**Problem to work on**
Beginning at the line containing "How do I perform: Click the red" in the material below and ending at the line containing "Click Re-run all", return each line exactly and add nothing.

----------------------------------------

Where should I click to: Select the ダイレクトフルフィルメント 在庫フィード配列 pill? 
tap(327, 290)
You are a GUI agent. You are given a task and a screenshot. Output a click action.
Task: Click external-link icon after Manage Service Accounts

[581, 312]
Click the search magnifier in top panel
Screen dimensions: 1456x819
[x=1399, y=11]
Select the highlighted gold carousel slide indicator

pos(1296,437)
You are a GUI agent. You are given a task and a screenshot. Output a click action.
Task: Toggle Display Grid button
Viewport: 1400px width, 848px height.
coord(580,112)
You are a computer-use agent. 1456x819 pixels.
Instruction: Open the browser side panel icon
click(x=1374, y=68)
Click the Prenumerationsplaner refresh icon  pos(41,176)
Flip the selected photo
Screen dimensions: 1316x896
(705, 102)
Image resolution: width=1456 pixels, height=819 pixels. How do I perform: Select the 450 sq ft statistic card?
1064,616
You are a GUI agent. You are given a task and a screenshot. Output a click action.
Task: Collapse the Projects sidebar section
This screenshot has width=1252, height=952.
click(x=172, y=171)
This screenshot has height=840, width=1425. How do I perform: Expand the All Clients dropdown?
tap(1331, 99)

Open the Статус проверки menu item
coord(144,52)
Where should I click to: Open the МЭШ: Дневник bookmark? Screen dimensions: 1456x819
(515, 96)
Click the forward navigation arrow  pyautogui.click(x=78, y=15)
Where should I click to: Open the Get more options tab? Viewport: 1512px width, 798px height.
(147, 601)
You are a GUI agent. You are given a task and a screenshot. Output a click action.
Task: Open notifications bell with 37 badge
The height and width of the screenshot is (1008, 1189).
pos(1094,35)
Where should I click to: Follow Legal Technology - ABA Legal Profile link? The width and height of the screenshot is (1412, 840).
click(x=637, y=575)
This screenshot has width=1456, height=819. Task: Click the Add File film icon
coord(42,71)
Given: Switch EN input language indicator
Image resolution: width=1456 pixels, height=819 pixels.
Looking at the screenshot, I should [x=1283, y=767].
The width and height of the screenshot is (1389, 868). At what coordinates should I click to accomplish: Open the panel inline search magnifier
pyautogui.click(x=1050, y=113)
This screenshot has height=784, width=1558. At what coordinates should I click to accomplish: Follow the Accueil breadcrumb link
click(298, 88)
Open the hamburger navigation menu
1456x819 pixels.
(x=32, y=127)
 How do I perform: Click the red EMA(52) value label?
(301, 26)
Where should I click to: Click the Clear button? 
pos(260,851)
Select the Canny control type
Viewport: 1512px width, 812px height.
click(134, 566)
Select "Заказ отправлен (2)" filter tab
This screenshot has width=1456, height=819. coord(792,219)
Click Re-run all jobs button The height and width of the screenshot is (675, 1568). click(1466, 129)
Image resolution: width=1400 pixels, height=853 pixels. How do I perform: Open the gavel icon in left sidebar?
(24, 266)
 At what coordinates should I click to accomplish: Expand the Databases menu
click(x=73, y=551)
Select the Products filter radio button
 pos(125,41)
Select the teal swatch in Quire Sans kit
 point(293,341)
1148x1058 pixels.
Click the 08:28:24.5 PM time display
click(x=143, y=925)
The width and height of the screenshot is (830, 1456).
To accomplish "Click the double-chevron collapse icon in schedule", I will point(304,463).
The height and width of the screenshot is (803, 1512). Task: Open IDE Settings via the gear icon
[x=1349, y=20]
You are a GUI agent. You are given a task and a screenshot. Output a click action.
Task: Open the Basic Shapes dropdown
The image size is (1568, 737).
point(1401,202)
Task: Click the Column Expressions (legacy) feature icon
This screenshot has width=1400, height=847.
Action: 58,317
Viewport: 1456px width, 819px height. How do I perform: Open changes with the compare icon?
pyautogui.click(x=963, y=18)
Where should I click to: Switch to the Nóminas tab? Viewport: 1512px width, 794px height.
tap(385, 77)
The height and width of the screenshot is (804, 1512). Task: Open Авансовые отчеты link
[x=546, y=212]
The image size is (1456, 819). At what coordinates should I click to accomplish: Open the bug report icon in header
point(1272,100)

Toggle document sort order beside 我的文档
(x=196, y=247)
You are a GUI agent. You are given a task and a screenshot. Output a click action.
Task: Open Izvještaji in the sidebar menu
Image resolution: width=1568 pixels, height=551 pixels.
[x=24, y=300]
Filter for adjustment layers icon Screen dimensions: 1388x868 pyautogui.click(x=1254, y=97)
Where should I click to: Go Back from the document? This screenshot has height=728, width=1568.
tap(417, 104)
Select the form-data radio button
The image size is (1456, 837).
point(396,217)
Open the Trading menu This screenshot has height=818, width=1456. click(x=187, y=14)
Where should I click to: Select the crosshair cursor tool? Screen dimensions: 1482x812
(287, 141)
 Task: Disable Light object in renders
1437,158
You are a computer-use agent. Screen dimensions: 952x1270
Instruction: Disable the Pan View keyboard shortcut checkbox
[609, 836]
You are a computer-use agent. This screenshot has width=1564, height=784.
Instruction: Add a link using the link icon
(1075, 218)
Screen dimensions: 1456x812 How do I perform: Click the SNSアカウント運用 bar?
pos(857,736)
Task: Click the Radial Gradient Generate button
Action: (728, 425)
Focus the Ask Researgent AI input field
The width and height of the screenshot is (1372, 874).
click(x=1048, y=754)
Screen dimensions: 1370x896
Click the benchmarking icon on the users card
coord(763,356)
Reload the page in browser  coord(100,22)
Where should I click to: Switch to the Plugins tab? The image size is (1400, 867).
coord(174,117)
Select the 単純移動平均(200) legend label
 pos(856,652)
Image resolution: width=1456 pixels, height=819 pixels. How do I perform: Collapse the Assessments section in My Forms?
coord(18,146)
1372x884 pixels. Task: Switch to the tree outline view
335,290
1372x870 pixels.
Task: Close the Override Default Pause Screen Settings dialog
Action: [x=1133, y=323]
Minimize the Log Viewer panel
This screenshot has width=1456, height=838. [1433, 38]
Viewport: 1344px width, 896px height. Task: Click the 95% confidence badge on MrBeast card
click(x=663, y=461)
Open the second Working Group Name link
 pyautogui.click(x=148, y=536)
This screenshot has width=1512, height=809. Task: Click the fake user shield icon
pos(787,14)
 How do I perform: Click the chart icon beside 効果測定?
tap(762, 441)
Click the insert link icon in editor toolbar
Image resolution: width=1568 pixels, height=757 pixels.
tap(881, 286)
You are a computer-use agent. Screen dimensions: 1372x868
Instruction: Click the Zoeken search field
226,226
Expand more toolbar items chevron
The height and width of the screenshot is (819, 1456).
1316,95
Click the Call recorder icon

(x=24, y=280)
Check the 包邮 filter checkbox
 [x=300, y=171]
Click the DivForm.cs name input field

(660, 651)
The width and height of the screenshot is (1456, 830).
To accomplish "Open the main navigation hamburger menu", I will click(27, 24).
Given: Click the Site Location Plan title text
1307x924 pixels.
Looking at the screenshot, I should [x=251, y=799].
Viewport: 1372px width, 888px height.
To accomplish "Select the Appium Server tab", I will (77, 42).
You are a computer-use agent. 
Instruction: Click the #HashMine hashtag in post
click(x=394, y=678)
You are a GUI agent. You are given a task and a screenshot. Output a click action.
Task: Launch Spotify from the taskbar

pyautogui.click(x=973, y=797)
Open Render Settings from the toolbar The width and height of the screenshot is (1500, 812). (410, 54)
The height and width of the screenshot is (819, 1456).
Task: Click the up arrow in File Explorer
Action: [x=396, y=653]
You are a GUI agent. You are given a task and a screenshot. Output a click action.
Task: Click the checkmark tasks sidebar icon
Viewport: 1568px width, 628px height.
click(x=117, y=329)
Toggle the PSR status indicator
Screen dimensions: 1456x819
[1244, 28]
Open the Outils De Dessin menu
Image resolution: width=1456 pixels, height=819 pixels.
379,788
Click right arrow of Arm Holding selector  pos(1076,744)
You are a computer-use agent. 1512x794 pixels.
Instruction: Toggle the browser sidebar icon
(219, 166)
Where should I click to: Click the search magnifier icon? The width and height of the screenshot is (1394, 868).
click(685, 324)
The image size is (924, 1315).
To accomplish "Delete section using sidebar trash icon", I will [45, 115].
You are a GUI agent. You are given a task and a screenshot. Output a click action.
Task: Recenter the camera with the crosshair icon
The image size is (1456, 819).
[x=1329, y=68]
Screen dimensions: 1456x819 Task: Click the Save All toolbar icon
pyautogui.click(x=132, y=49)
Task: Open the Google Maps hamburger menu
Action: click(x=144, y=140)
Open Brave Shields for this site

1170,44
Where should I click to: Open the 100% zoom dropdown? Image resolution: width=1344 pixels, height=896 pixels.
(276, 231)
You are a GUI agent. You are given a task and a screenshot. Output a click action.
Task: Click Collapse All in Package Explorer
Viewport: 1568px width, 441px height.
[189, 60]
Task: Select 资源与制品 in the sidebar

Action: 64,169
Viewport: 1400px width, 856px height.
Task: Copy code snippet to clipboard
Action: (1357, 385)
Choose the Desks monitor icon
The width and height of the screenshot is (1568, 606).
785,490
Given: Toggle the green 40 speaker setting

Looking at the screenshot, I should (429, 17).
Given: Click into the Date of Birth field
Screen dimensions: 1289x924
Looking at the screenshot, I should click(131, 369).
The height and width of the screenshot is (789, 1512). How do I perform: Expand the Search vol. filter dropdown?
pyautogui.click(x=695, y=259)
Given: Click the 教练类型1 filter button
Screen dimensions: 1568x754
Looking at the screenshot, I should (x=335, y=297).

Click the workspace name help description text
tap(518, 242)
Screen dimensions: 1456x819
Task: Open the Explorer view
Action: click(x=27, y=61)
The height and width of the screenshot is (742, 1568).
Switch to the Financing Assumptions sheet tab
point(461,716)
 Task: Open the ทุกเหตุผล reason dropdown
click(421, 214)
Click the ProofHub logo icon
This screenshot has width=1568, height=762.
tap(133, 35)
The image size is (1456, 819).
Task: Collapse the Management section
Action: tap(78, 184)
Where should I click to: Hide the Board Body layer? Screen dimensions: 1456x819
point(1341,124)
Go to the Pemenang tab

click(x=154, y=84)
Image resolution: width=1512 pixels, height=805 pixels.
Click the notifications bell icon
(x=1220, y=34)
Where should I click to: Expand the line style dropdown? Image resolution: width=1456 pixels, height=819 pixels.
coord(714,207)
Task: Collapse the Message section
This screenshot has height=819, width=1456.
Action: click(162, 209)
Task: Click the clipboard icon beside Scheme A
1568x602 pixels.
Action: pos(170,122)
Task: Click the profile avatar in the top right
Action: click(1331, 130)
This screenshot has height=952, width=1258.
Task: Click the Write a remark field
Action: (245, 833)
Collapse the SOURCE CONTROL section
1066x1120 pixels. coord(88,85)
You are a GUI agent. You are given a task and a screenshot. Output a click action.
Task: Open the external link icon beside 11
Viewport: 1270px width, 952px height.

----------------------------------------

**Answer section**
 How do I perform: Click the red EMA(52) value label?
(301, 26)
Where should I click to: Click the Clear button? 
pos(260,851)
Select the Canny control type
Viewport: 1512px width, 812px height.
click(134, 566)
Select "Заказ отправлен (2)" filter tab
This screenshot has width=1456, height=819. coord(792,219)
Click Re-run all jobs button The height and width of the screenshot is (675, 1568). click(1466, 129)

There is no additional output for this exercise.